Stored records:
■ ■ ■

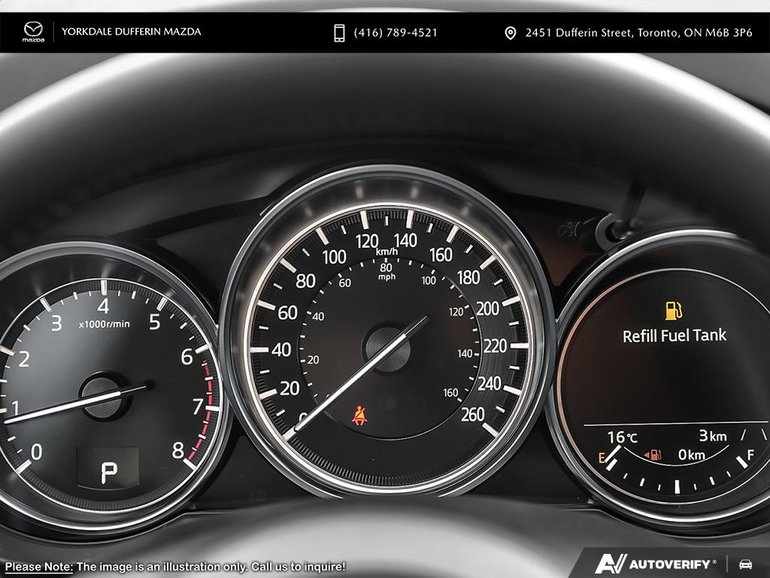Click the location pin icon before the address
The image size is (770, 578).
(510, 33)
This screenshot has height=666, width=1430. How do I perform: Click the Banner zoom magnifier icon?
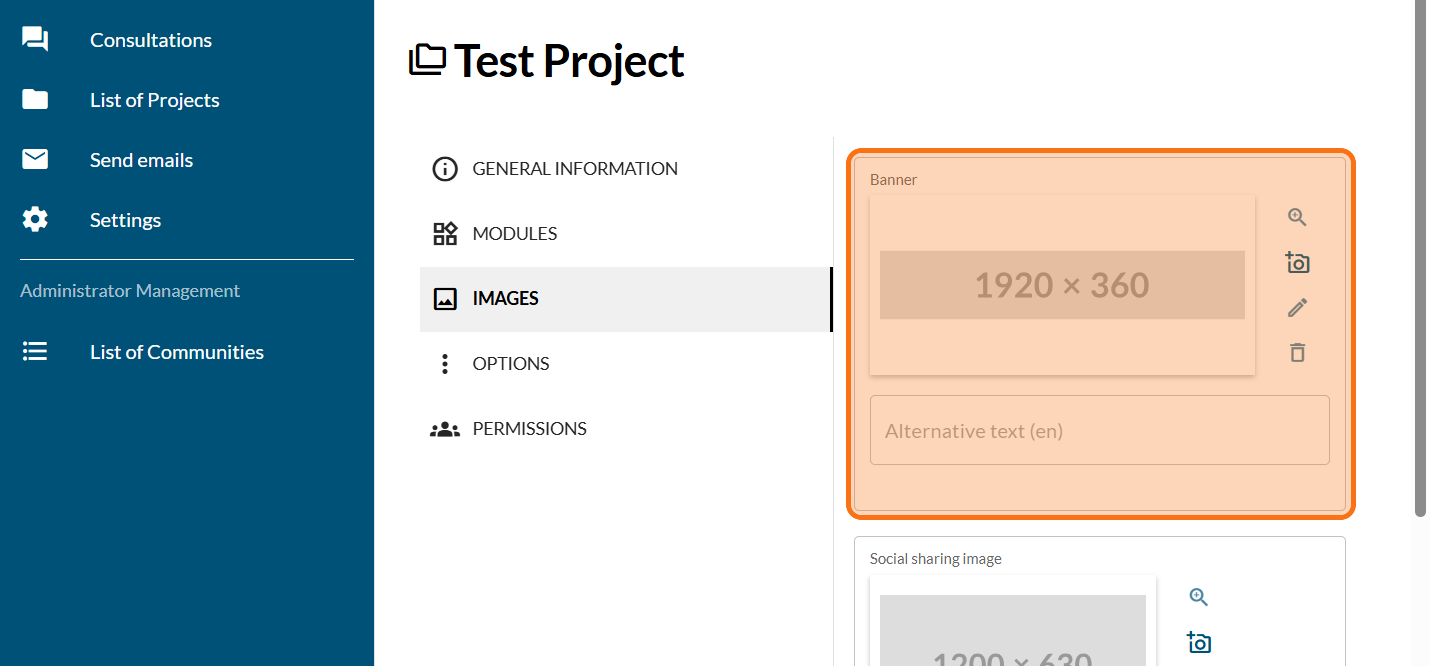(x=1297, y=218)
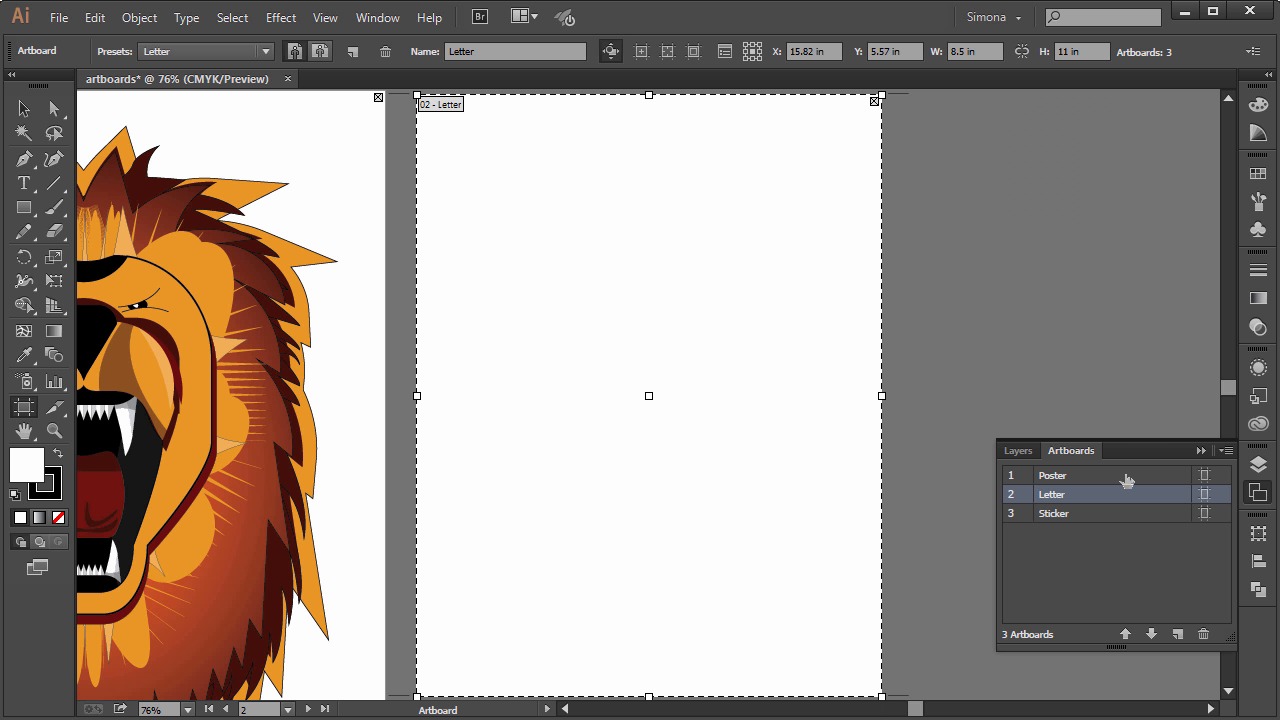Image resolution: width=1280 pixels, height=720 pixels.
Task: Select the Hand tool
Action: click(24, 431)
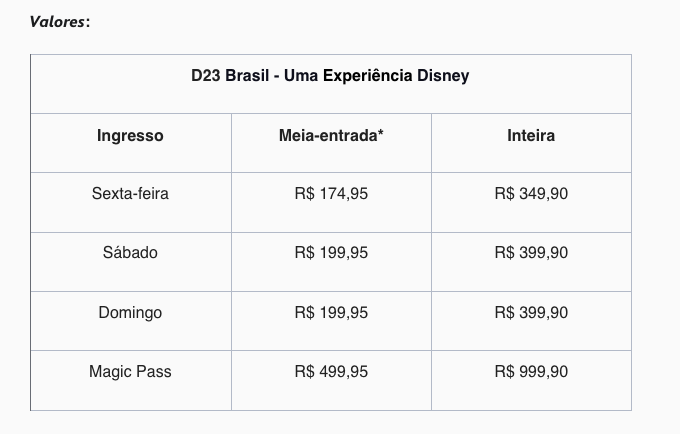Click the 'Valores' heading text

point(59,21)
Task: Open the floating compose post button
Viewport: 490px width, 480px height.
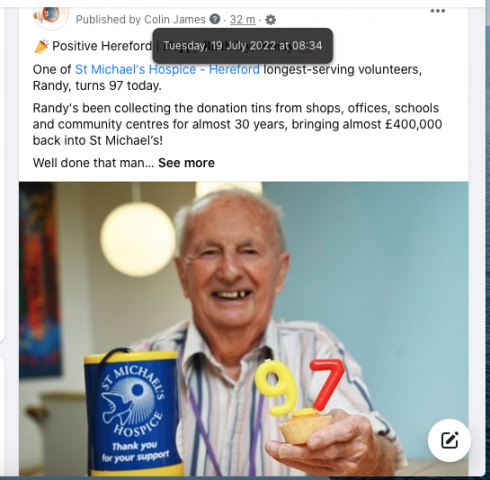Action: click(x=449, y=440)
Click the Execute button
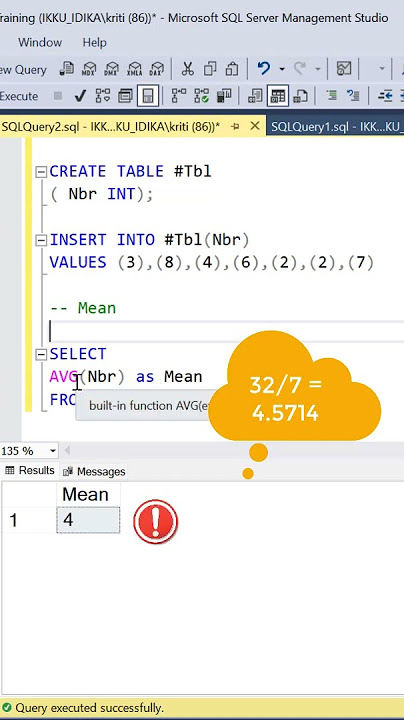404x720 pixels. tap(19, 96)
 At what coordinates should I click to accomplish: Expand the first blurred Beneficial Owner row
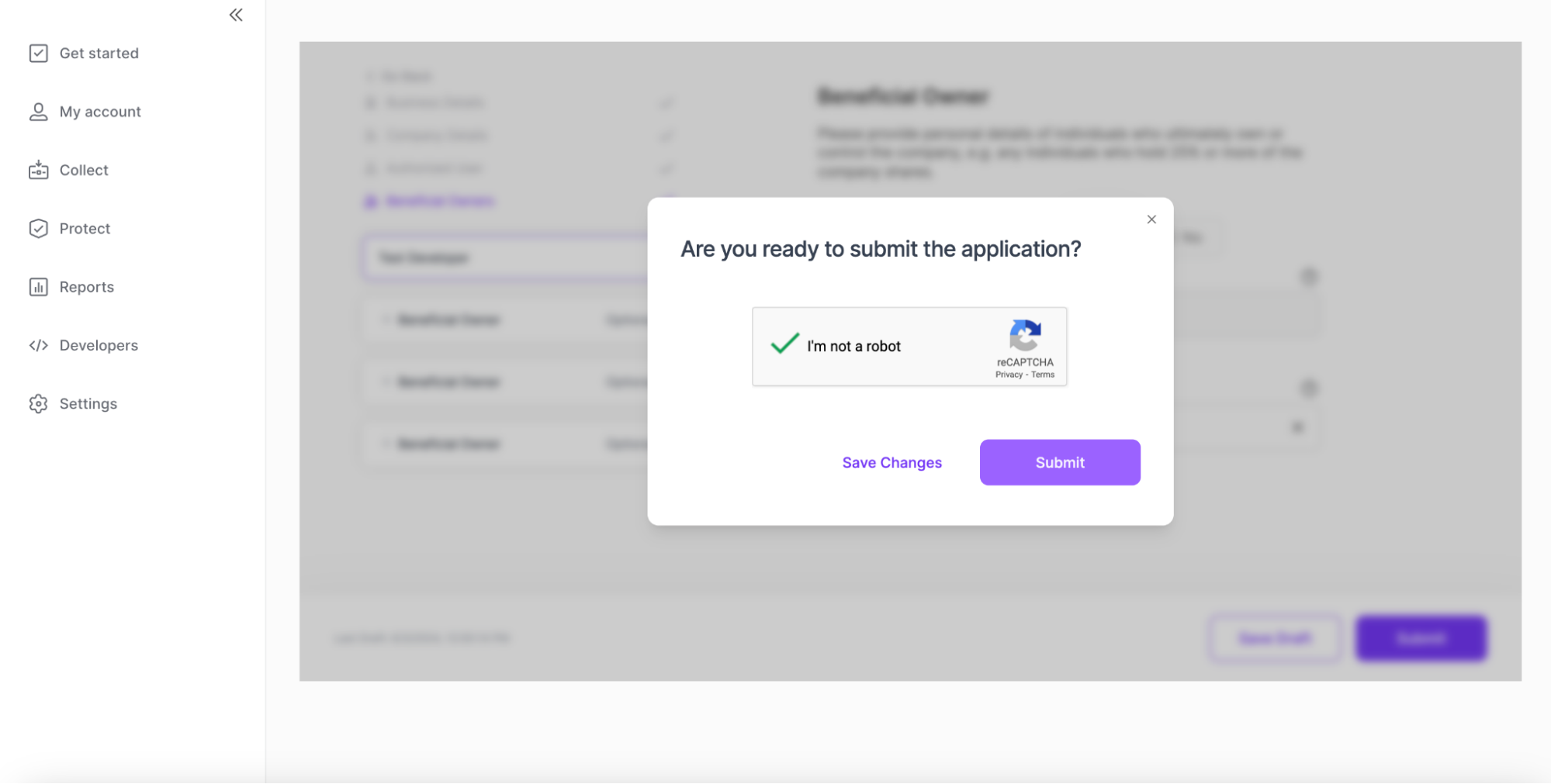[448, 319]
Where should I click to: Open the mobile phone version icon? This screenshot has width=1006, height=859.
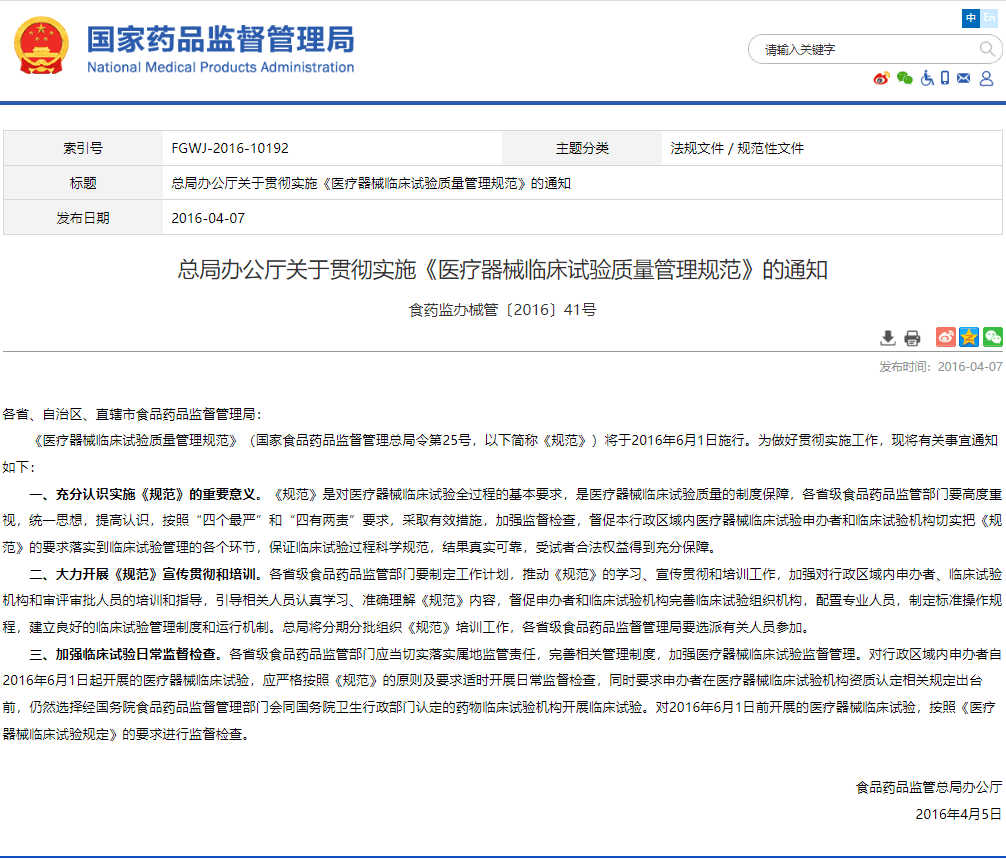[x=945, y=78]
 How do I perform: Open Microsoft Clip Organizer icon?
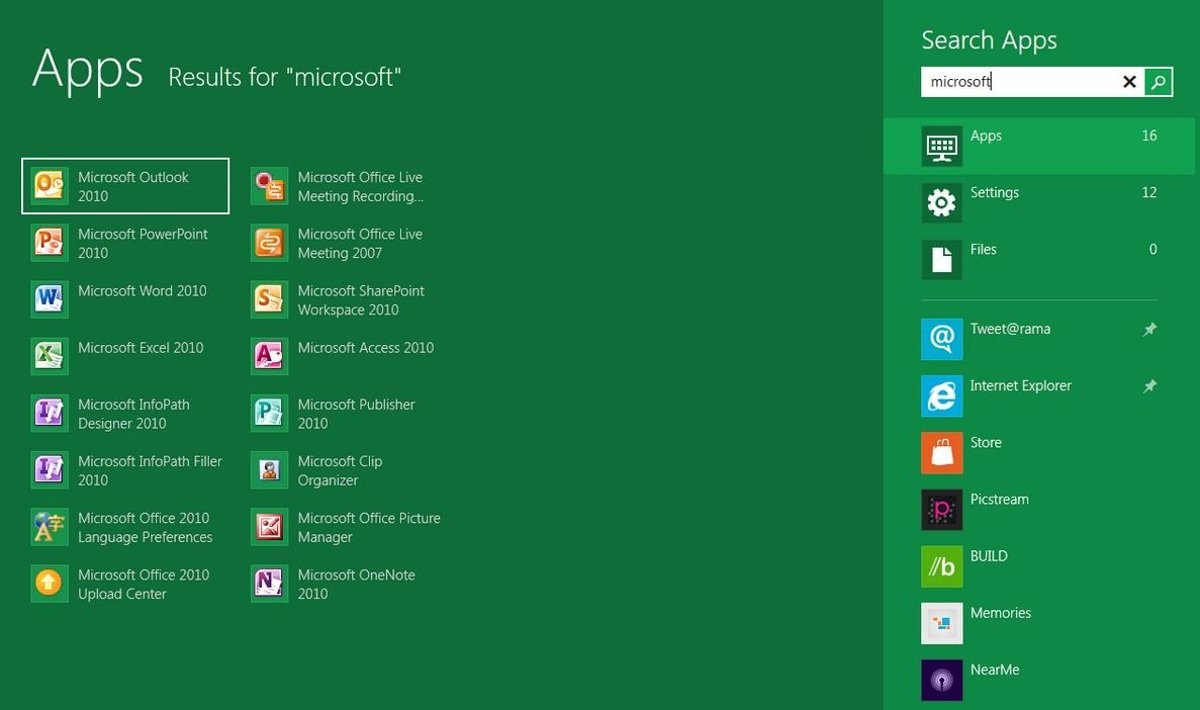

■ ■ ■

→ **Exercise description**:
Please print the lines from the one holding "This screenshot has height=666, width=1430." through the end of the records above, unchanged and with the pictures left out.

→ **Output of the exercise**:
This screenshot has height=666, width=1430. How do I perform: Click the Banner zoom magnifier icon?
(x=1297, y=218)
Image resolution: width=1280 pixels, height=720 pixels.
Task: Select the Hand tool
Action: click(24, 431)
Click the 'Valores' heading text

point(59,21)
Task: Open the floating compose post button
Viewport: 490px width, 480px height.
Action: click(x=449, y=440)
Click the Execute button
404x720 pixels. tap(19, 96)
 At what coordinates should I click to accomplish: Expand the first blurred Beneficial Owner row
[448, 319]
Where should I click to: Open the mobile phone version icon? This screenshot has width=1006, height=859.
[x=945, y=78]
 How do I perform: Open Microsoft Clip Organizer icon?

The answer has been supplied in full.